II. LAW AND ANALYSIS

 

A. Statute of Limitations: Statutory and Common Law Waste, Negligence Per Se, Negligent Misrepresentation, and Tortious Interference

            The parties agree that a two-year statute of limitations applies to their claims for statutory and common law waste, negligence per se, negligent misrepresentation, and tortious interference.[8] Tex. Civ. Prac. & Rem. Code § 16.003(a). However, Emerald and the royalty owners argue that Exxon’s conduct tolled the statute of limitations or delayed accrual of their claims. At trial, the jury found that the royalty owners discovered, or should have discovered in the exercise of reasonable diligence, the waste committed by Exxon on January 24, 1995, the date that Emerald’s representatives met with the royalty owners and informed them, in the words of the court of appeals, “about the full extent of damage to the wells and the numerous discrepancies” in Exxon’s plugging reports. 180 S.W.3d at 316. The court of appeals determined that the statute of limitations tolled until that date and affirmed the judgment on that issue. Id. at 316–17. Exxon argues that the court of appeals improperly tolled the two-year statute of limitations until Emerald and the royalty owners discovered the full extent of the damage, instead of the date Exxon completed plugging the wells.[9] Emerald and the royalty owners do not dispute that, unless accrual of the cause of action is deferred or the statute of limitations tolled, the two-year statute of limitations bars all of their claims except fraud, which has a four-year statute of limitations. See Tex. Civ. Prac. & Rem. Code § 16.004.

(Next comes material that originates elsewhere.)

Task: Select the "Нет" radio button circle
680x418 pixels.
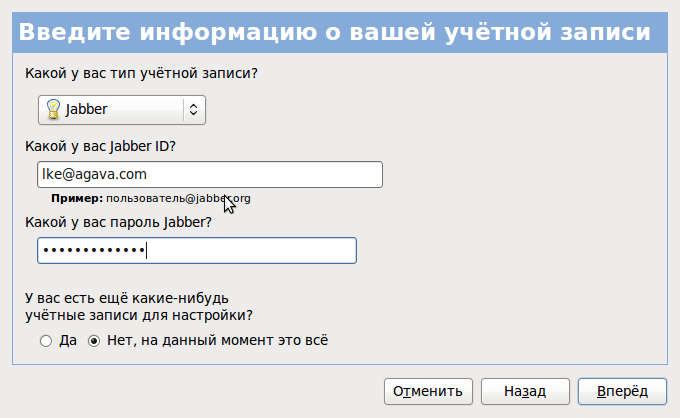Action: click(95, 341)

            Although Emerald and the royalty owners argue that the statute of limitations on their claims has tolled under the doctrine of fraudulent concealment, or that the accrual of their claims have been deferred because of the discovery rule, we do not reach these issues because Emerald and the royalty owners had actual knowledge of violations of the lease agreement and their injuries by June 8, 1994 at the latest. Specifically, the royalty owners advised Exxon in writing in September 1990 that plugging the wells would commit waste in violation of the law. In June 1994, Emerald advised the royalty owners that it discovered that Exxon placed cut casing and junk in one or more wells. Therefore, by September 1990, the royalty owners had actual knowledge of the facts underlying their breach of lease and waste claims, and by June 1994, both Emerald and the royalty owners had actual knowledge of the facts underlying their negligence and tortious interference claims.

            The royalty owners argue that they did not appreciate the significance of the statements in the letter they wrote to Exxon in 1990 and the letter Emerald sent to them in 1994. However, the 1990 letter threatened Exxon with a lawsuit for waste and violation of the law if it plugged the wells, and in the 1994 letter, Emerald told the royalty owners that Exxon cut casing and dumped junk in the wells that were plugged. Both the court of appeals and the jury concluded that Emerald and the royalty owners did not have actual knowledge of their claims until January 1995. The legal significance of the undisputed facts cannot be ignored. See City of Keller v. Wilson, 168 S.W.3d 802, 814–17 (Tex. 2005) (explaining that courts conducting a no-evidence review cannot ignore evidence that has one logical conclusion). The letters unequivocally and conclusively establish that the royalty owners and Emerald knew or suspected there was damage to their interests in the O’Connor Lease in 1990 and 1994.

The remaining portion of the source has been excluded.